▶ **Given entries**:

———

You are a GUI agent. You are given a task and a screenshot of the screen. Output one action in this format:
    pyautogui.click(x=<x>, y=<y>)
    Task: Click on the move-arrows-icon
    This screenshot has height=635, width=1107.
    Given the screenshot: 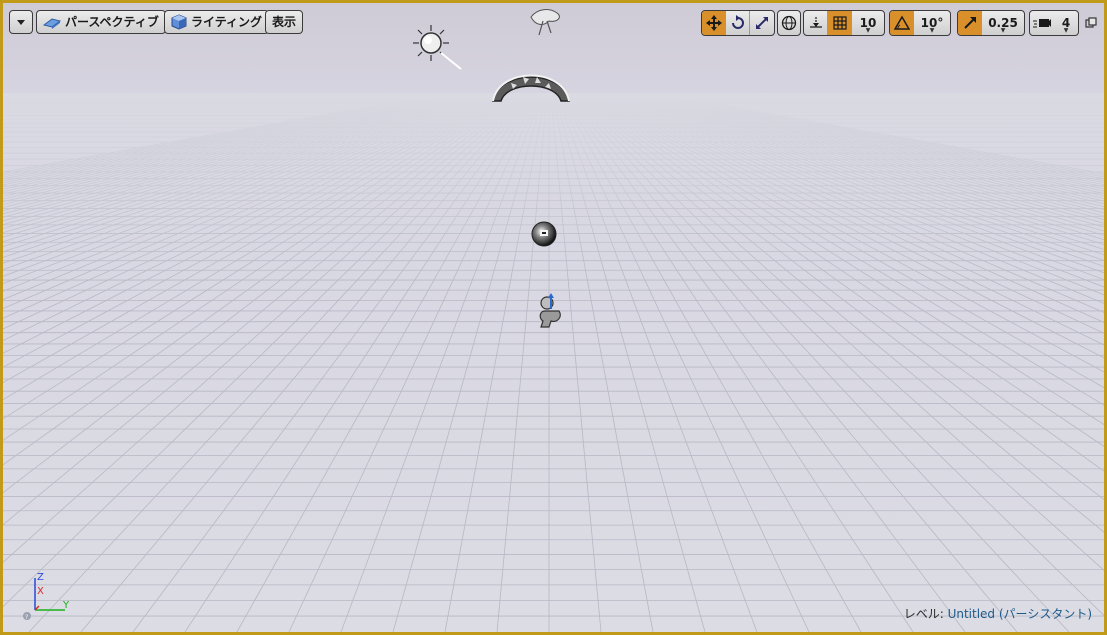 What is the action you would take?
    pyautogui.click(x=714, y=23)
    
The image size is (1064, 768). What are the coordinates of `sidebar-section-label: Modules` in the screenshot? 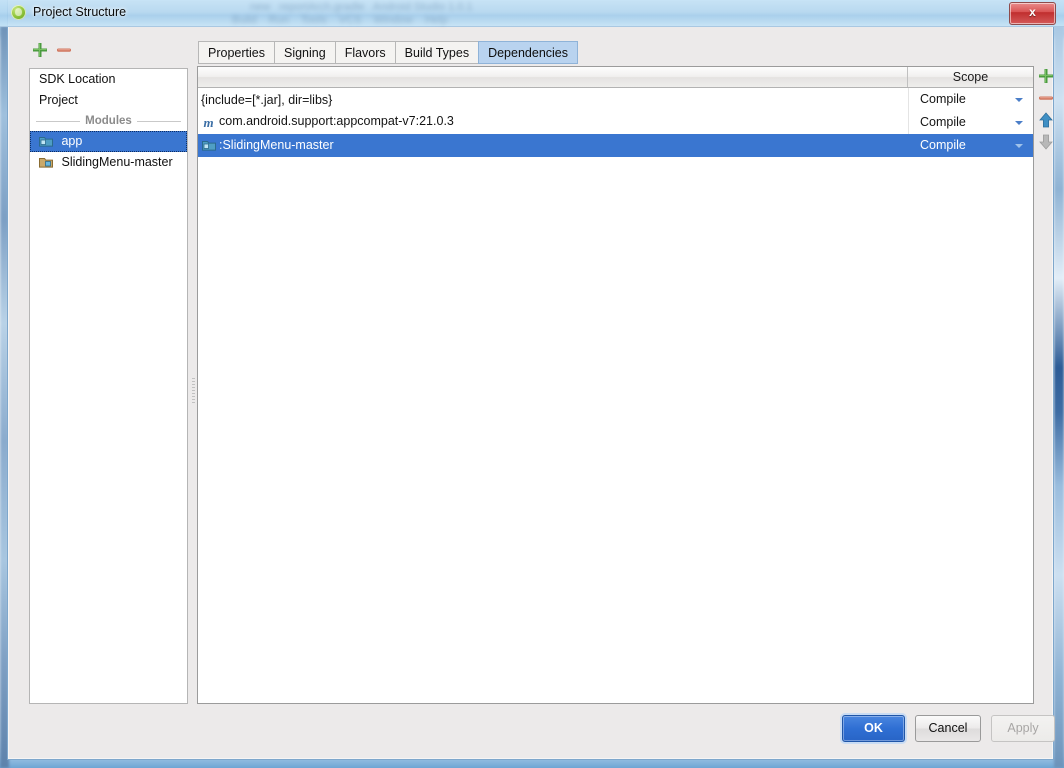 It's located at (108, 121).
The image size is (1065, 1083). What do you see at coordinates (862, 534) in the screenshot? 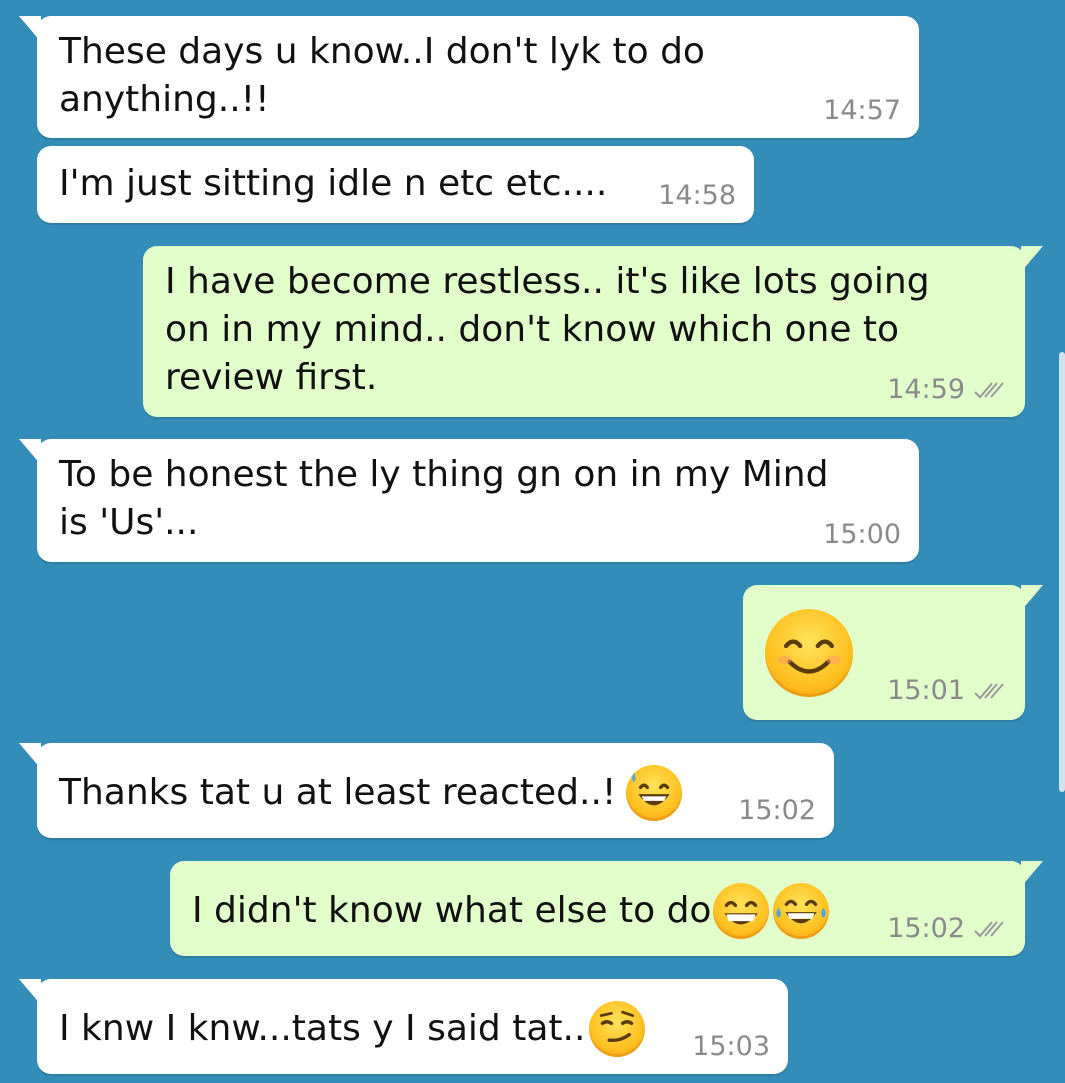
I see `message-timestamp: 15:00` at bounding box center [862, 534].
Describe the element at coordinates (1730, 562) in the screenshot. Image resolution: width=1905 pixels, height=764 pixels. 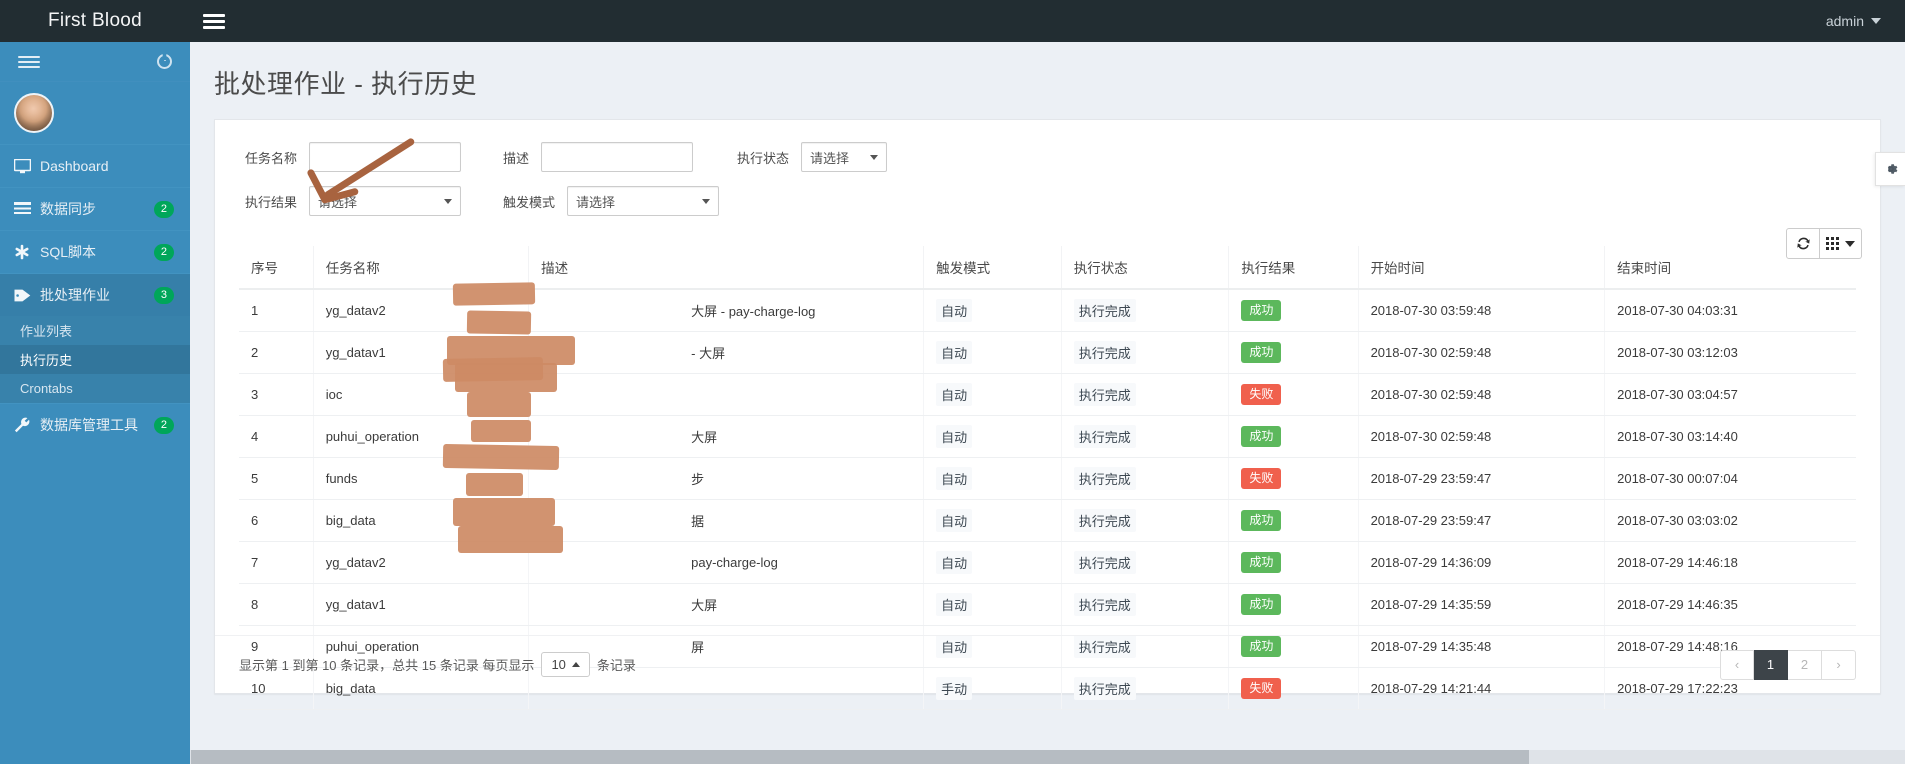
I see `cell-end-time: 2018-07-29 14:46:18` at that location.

———

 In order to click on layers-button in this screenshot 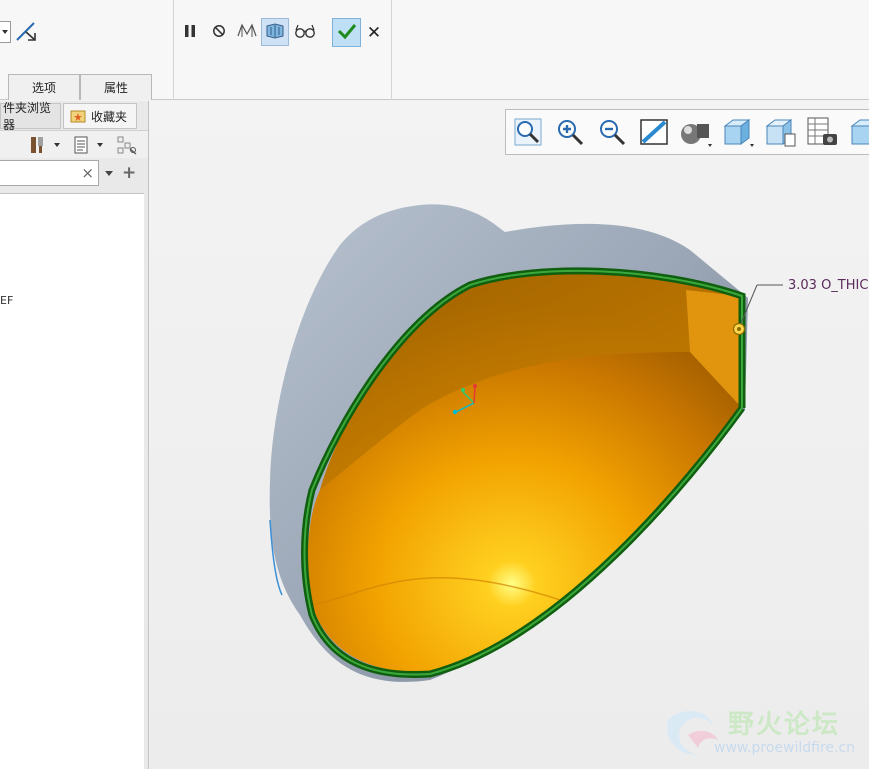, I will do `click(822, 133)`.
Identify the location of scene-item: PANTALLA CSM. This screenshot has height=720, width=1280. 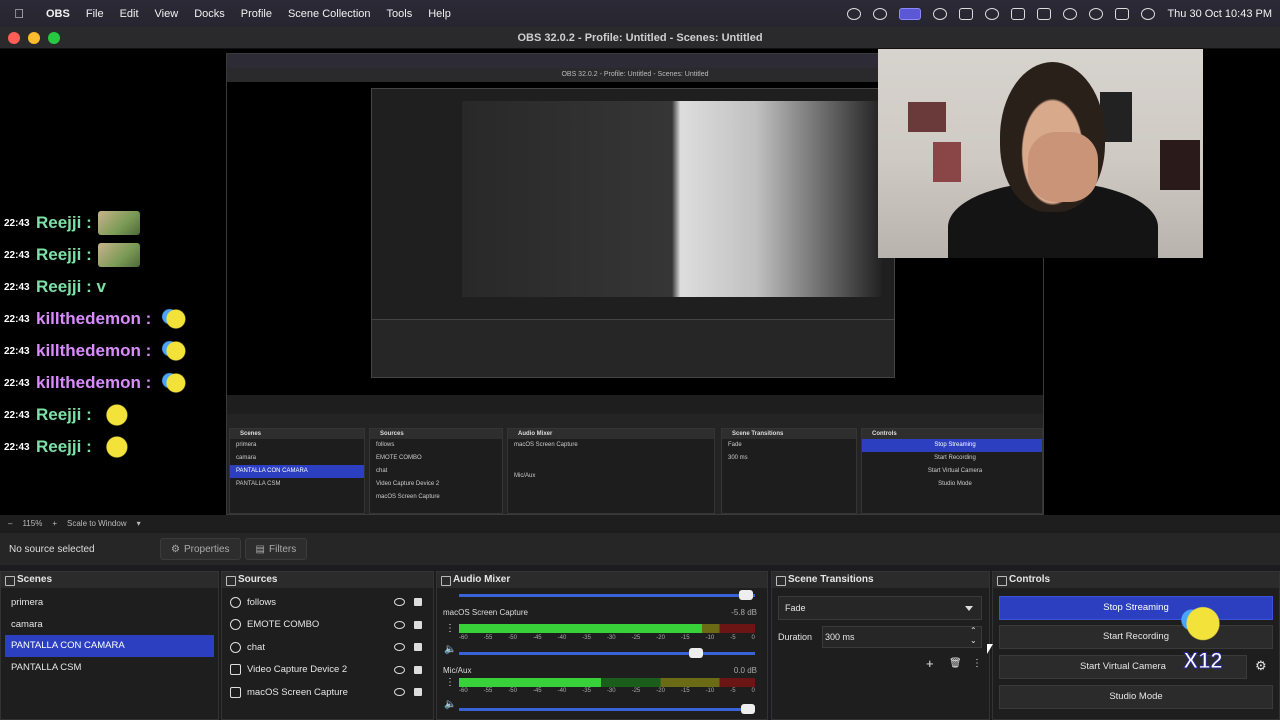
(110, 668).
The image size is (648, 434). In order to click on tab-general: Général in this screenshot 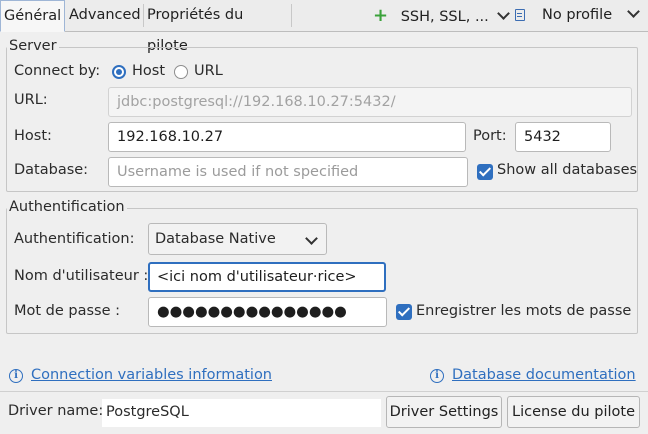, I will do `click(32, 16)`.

———

▶ **Problem**:
Update the data in the stretch from the line containing "Describe the element" through the line containing "at that location." by replacing "coordinates" with "position" and leaving all else unchanged. Reproduce only those lines, and leave out the pictures.

▶ **Answer to this exercise**:
Describe the element at position (1730, 562) in the screenshot. Image resolution: width=1905 pixels, height=764 pixels. 
I see `cell-end-time: 2018-07-29 14:46:18` at that location.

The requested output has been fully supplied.